Rival bidder Fiat of Italy sounded a downbeat note, saying the deal was "complicated" because of upcoming German elections, while Italian Foreign Minister Franco Frattini pressed Germany to evaluate all the options.
Magna is bidding together with Russian tycoon Oleg Deripaska's truck company GAZ. Russia's biggest lender, state-run Sberbank, on Friday confirmed it too was backing Magna's bid and was in talks with the German government.
"We will have to make a definite decision by next week," Economy Minister Karl-Theodor zu Guttenberg told reporters following a crunch meeting on the fate of the carmaker with top officials including Chancellor Angela Merkel.
Brussels-based investment group RHJ International has also made an offer for the struggling General Motors unit, which employs 25,000 people directly.
But several participants at the meeting in Berlin, including two local state leaders, made clear that their preference was for the Magna-led bid.
Italy's Frattini responded by emphasising that the German government had not yet made its choice, telling ANSA news agency: "The rumours that have spread over preferences or non-preferences are just preliminary skirmishes."
The governor of the German Rhineland-Palatinate state, Kurt Beck, said: "We are continuing negotiations but with the main focus on Magna."
There was a "consensus" between the federal government and the states, Beck told reporters after taking part in the meeting.
Roland Koch, premier of the state of Hesse, where Opel's headquarters are situated, said after the meeting: "If we cannot get an agreement with Magna, then the two other bidders remain in the game."

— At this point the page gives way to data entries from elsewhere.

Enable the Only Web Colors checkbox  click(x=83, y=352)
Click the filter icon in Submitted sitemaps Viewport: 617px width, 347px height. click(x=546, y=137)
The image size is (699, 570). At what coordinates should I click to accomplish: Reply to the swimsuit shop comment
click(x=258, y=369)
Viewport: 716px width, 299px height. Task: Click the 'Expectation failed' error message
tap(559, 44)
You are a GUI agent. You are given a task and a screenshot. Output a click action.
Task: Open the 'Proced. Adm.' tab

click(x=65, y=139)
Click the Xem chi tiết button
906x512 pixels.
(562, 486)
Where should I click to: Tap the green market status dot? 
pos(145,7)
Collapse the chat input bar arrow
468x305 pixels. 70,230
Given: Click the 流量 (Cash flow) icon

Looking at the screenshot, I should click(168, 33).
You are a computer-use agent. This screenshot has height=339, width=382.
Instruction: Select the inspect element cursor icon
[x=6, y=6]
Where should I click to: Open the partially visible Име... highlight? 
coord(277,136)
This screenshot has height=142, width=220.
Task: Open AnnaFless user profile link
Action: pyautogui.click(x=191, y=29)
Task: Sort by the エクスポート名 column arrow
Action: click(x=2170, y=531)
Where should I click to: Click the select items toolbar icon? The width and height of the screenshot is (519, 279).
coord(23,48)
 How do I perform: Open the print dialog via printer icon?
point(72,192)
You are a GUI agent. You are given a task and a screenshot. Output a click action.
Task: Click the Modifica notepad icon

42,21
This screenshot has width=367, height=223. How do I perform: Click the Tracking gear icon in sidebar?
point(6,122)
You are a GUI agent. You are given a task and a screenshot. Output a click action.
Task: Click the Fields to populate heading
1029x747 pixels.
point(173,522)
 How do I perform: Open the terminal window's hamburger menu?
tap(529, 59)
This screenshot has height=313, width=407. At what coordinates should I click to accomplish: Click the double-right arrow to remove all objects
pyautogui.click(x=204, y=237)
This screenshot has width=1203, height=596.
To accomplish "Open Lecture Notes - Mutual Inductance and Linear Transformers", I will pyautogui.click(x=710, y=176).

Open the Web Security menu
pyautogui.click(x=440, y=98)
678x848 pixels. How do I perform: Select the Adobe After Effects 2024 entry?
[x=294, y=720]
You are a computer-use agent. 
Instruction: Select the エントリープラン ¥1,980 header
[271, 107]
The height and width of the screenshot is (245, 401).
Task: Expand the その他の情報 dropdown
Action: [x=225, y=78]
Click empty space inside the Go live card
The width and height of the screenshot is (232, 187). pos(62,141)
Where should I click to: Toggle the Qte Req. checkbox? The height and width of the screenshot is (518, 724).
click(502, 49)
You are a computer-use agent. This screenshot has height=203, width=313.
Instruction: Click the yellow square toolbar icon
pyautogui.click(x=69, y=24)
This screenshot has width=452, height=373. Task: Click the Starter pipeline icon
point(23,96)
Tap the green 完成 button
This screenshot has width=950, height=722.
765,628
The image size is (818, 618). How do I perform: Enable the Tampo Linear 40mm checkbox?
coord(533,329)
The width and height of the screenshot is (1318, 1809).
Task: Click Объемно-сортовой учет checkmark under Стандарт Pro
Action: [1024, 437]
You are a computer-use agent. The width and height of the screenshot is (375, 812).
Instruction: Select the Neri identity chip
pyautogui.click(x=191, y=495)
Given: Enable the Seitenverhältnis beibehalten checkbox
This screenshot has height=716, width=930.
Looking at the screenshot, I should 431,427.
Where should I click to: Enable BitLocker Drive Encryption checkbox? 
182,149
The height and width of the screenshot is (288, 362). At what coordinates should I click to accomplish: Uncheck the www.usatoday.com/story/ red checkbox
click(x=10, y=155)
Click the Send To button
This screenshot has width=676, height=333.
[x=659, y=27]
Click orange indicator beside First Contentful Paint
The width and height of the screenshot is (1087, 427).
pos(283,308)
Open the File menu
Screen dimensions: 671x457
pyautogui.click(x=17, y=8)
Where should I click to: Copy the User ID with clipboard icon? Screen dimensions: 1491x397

Zu Guttenberg, however, insisted that a final decision had not yet been taken and that there was "a host of open questions" and "significant risk" attached to Magna's bid.
Juergen Ruettgers of the state of North Rhine-Westphalia, rejected Magna's plan, saying it was "unacceptable" and "unfair."
The final decision on Opel, as well as other units of GM's European operations, including Britain's Vauxhall and Sweden's Saab, lies with GM itself and the US government.
But Berlin has a major say as it has promised to sweeten any deal with loan guarantees.
Fiat boss Sergio Marchionne said Fiat's bid was "far more rational" than the others but sounded a cautious note about the outcome.
"It's hard to say how it will finish with Opel. It's a complicated business because this is an election year in Germany," he told ANSA.
According to press reports, Magna and RHJ were expected to ask for five billion euros (seven billion dollars) in guarantees while Fiat was reported to be requesting seven billion euros.
The Canadian-Russian bid is also the one preferred by GM, according to press reports.
The fight to save Opel has become a race against time before the parent company likely declares bankruptcy and is also a political hot-button issue barely four months before Germans head to the polls in a general election.
Government spokesman Thomas Steg said earlier Friday the government would look most favourably on the bid which would secure the most jobs and the most factories in Germany.
According to a report to appear in Saturday's edition of the local paper the Rheinische Post, Magna would seek to cut 2,500 Opel jobs across Germany and around 10,000 Europe-wide.
Fiat says it will cut fewer than 10,000 jobs Europe-wide if it wins the bid.
Based in Aurora, Ontario, north of Toronto, Magna touts itself as the most diversified car parts manufacturer in the world. It employs 70,000 people in 326 plants and research offices in 25 countries.
However, it has not been immune to the general meltdown in the auto sector and lost 200 million dollars in the first quarter of 2009, bringing its losses since July 2008 to 563 million dollars.